A 2016 report from the Community College Research Center at Columbia University’s Teachers College indicates that 80 percent of students nationwide aim to transfer and obtain a bachelor’s degree, but within six years, only 14 percent have a bachelor’s degree.
Bailee Cowart is in her third year in the SMCCCD, and has applied to two UCs and one CSU in hopes of obtaining her bachelor’s degree.
“(I’m motivated by) my want to succeed and my want to achieve my goals,” Cowart said. She added that she stays driven because she wants “to help others and to do that in the field I want I need that degree.”
According to Skyline’s transfer center website, 58 percent of Skyline students enter with similar aspirations, but as of Aug. 31, 2017, only 11 percent of students transfer within three years and 25 percent graduate. Transfer Program Services Coordinator Ernesto Hernandez, however, believes that people need to think past the data.
“It’s always been a challenge to measure (transfer rates) across California,” Hernandez said. “What’s important is who is the denominator? What students are measured in this analysis?”
Still, some students find the transfer process to be complex and easy to get lost along the way.
“It’s almost like a scavenger hunt to find all the requirements you need to do,” Cowart said. “For the community colleges, at least in California, there’s Assist.org, but it feels like sometimes even with that you’re missing things and you have to go search on other resources.”
Cowart’s sentiments about the process of transferring are shared by Kristiana Wolf-Blake, also in her third year in the district. She has applied to a variety of UCs and CSUs to obtain her bachelor’s degree.

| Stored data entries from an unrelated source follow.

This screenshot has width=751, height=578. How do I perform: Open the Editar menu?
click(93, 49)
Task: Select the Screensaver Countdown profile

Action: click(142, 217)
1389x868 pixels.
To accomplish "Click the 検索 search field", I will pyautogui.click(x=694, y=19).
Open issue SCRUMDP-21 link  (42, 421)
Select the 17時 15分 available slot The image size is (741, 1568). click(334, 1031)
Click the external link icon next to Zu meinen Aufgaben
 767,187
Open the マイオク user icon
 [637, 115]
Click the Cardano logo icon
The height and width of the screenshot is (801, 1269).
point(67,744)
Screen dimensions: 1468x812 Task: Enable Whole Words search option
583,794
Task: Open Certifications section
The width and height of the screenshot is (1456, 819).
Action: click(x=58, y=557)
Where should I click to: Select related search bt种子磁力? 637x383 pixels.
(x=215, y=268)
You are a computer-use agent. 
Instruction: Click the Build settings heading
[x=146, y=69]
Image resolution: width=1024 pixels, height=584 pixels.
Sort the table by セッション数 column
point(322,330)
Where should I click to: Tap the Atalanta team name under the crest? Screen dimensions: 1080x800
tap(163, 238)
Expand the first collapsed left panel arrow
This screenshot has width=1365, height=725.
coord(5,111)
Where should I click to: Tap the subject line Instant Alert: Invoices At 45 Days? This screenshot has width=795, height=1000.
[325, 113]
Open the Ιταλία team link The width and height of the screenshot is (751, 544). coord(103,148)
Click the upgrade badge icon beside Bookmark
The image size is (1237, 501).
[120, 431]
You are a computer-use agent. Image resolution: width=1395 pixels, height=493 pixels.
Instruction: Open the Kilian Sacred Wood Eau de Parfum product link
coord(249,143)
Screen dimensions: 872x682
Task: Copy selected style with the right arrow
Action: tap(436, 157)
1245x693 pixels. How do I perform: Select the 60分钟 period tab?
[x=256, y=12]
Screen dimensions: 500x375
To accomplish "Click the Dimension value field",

“I think it’s really important to do a mix of your own research and talk to people that have been through it before,” Wolf-Blake said. “This is one of those things where truly no question is a bad question, the more information you have the better.”
Despite the difficulties, both Cowart and Wolf-Blake feel that their time in community college provided them with many traits that four-year schools may find valuable.
“I think community college is a really good in-between step. A lot of the people that I’ve talked to that went straight to a four year after high school were really unprepared and kind of shocked by the amount of work that they had to do,” Wolf-Blake said. “I can manage a job, I can manage real degree-level coursework, and I get to do it in a transitional sense. So it’s not jumping into the deep end fully, but it’s also not holding myself back.”
According to Hernandez, the relationship between California community colleges and CSUs has strengthened with the introduction of the associate’s degree for transfer. Similarly, colleges in the UC system have committed to admitting one transfer student for every two freshmen. California’s four-year public universities have been collaborating with California community colleges to help transfer students achieve admission.
“We have universities in our office almost every week doing what’s called pre-admission advising,” Hernandez said. “They meet with students one-on-one … not only do they inform you of the transfer requirements, they inform you of what the next steps are and what the campus life is, the residential life, (and) housing.”
To help students, Skyline boasts a student teacher ratio of 43:1, under the national average for a community college, as well as a transfer center designed to assist students. The transfer center offers workshops where students can get one-on-one help on their applications, visits from representatives from several four-year colleges and field trips where five or six campuses within a 150 mile radius are toured.
“Transfer is happening almost every day,” Hernandez said. “Just seek the services early to help you plan and transfer from Skyline College with a great experience but also in a timely manner.”